Other scanning devices are also used. Ground penetrating radar and side scanning sonar can often be used to locate bodies. In a fairly fresh grave, the soil is looser, less compacted. In addition, a decomposing body tends to add moisture to the soil. These types of scanners can often detect this loosened and/or more moist soil and thus locate the grave. Also, a simple metal detector might locate jewelry, belt buckles, cell phones, watches, or other metallic objects that the victim had on her at the time of burial.
A magnetometer is a device that looks at the magnetic properties of soil. In many areas, the soil contains small amounts of iron, which gives it a low level of magnetic reaction. Since the body itself has a lower magnetic reactivity than the soil, the magnetometer can sometimes detect this variation and help locate buried corpses.
Dogs play an important in corpse location.
Bloodhounds or other tracking dogs might be useful in that they can often track the victim from her home, along the trail, and then to the dump or burial site. Some bloodhounds have even tracked corpses that were transported short distances in automobiles.
Cadaver dogs might be brought in. These dogs are specially trained to sniff out the chemicals of decomposition. When a body decays it releases certain chemicals and these dogs are trained to locate them. They can find a body that is only a day or two old and in some cases ones that have been buried for 20 years. The reason is that the gaseous molecules that are produced during the decay process tend to hang around in the soil for a long time and are slowly released into the air. Though humans might not be able to detect the odor, a well-trained cadaver dog can.

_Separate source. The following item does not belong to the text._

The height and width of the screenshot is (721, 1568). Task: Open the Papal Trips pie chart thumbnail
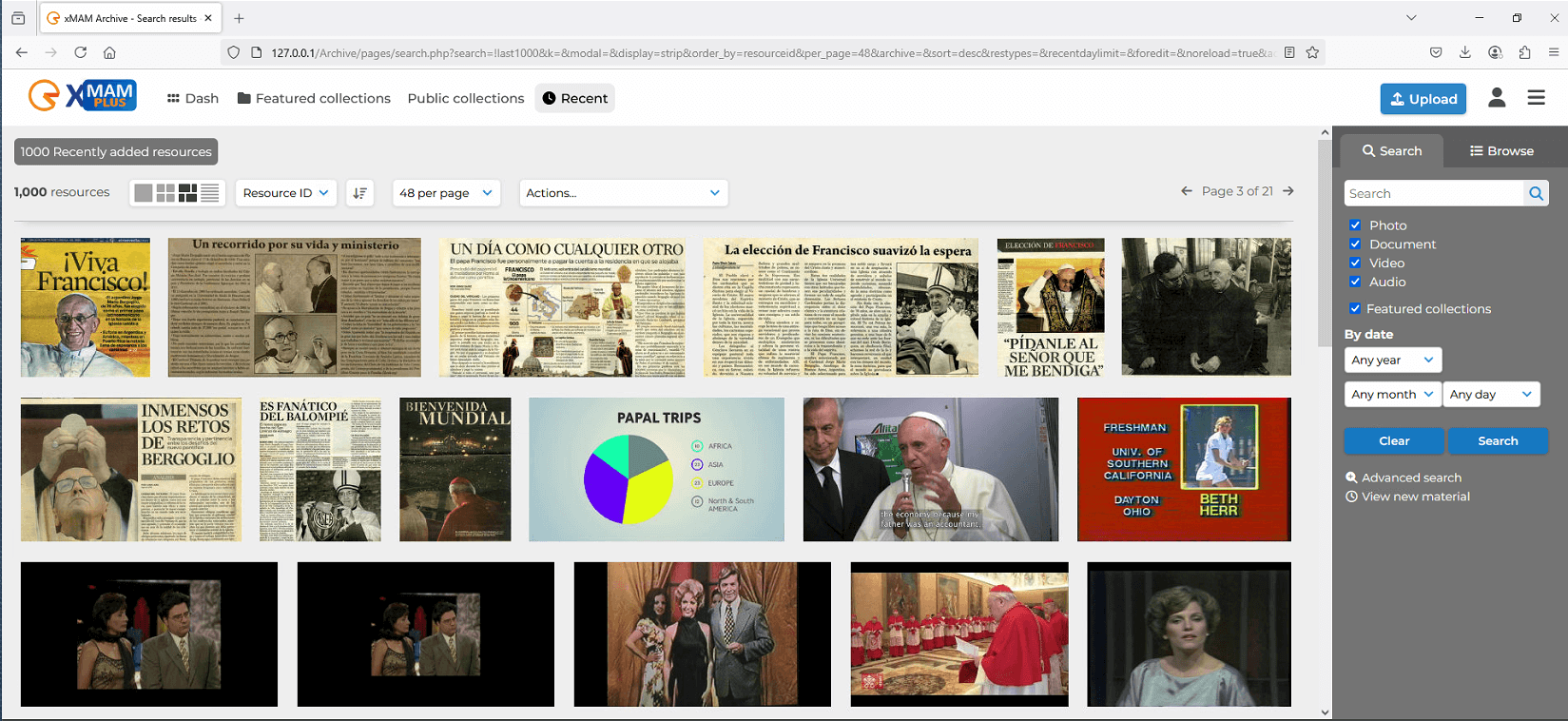pos(656,470)
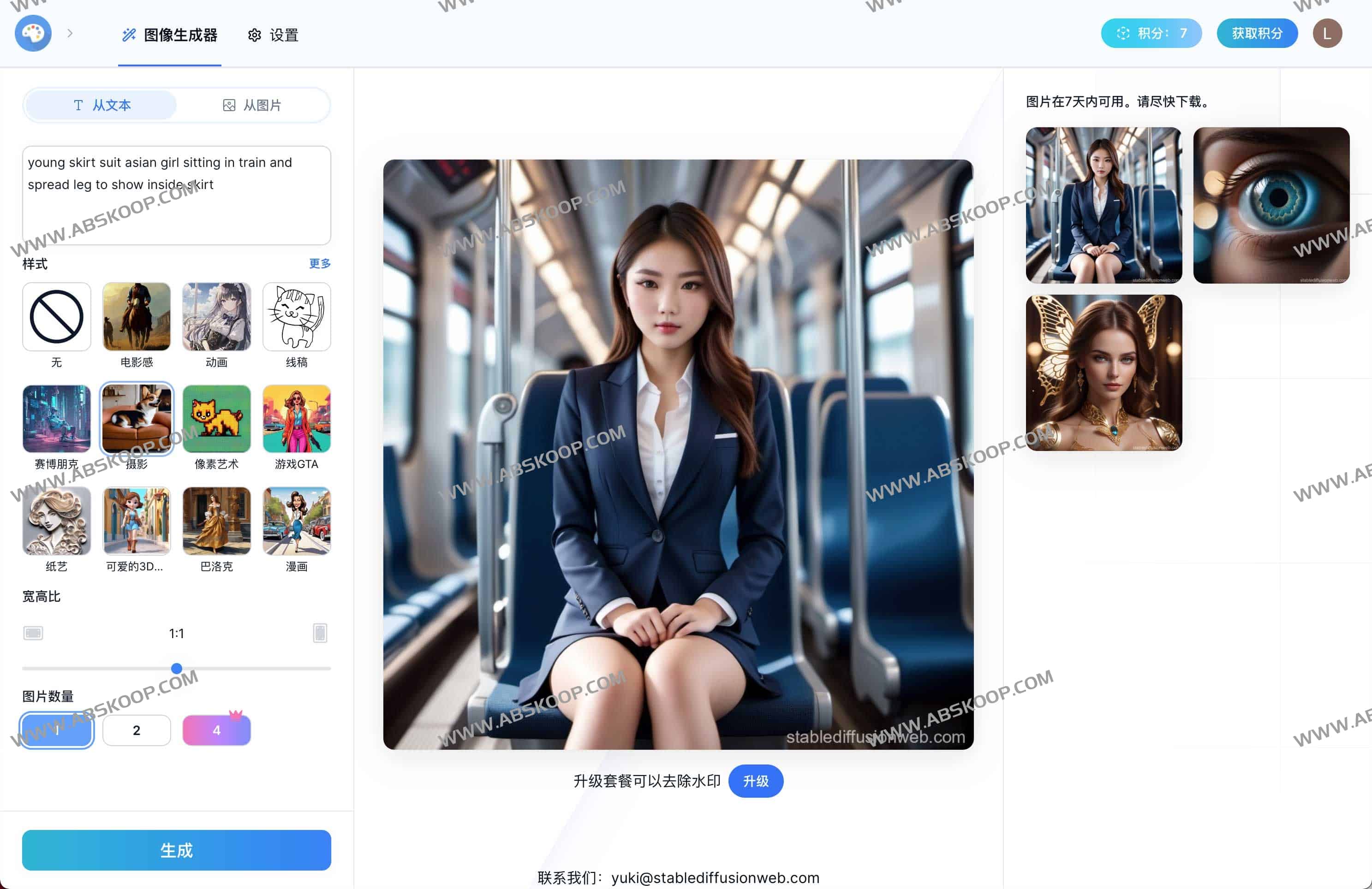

More recently scientists have begun developing what is known as an Artificial Nose, Electronic Nose, or E-Nose. This is simply a device that detects the chemicals of decomposition as they are released into the air around a dump or burial site. It works on the same basis that a cadaver dog does. The released chemical molecules strike specialized receptors within the dog’s nose and if he is trained to recognize these chemicals he will alert his handler to that fact. The electronic nose has sensors that detect the same chemicals.
Many of these devices are simply small portable gas chromatographs, which can separate and identify many chemicals and in some cases determine the amounts of each. Newer studies are looking into using the new technology of microfluidics and LOCAD— Lab On A Chip. These are a spinoff of current research going on at NASA’s Marshall Space Flight Center in Alabama and other areas around the country.
Other uses of such an Electronic Nose would be to detect harmful environmental chemical contaminants, screen for bioterrorism toxins, and maybe even complement fingerprints and DNA as a method for identification. Sort of an Odor Print.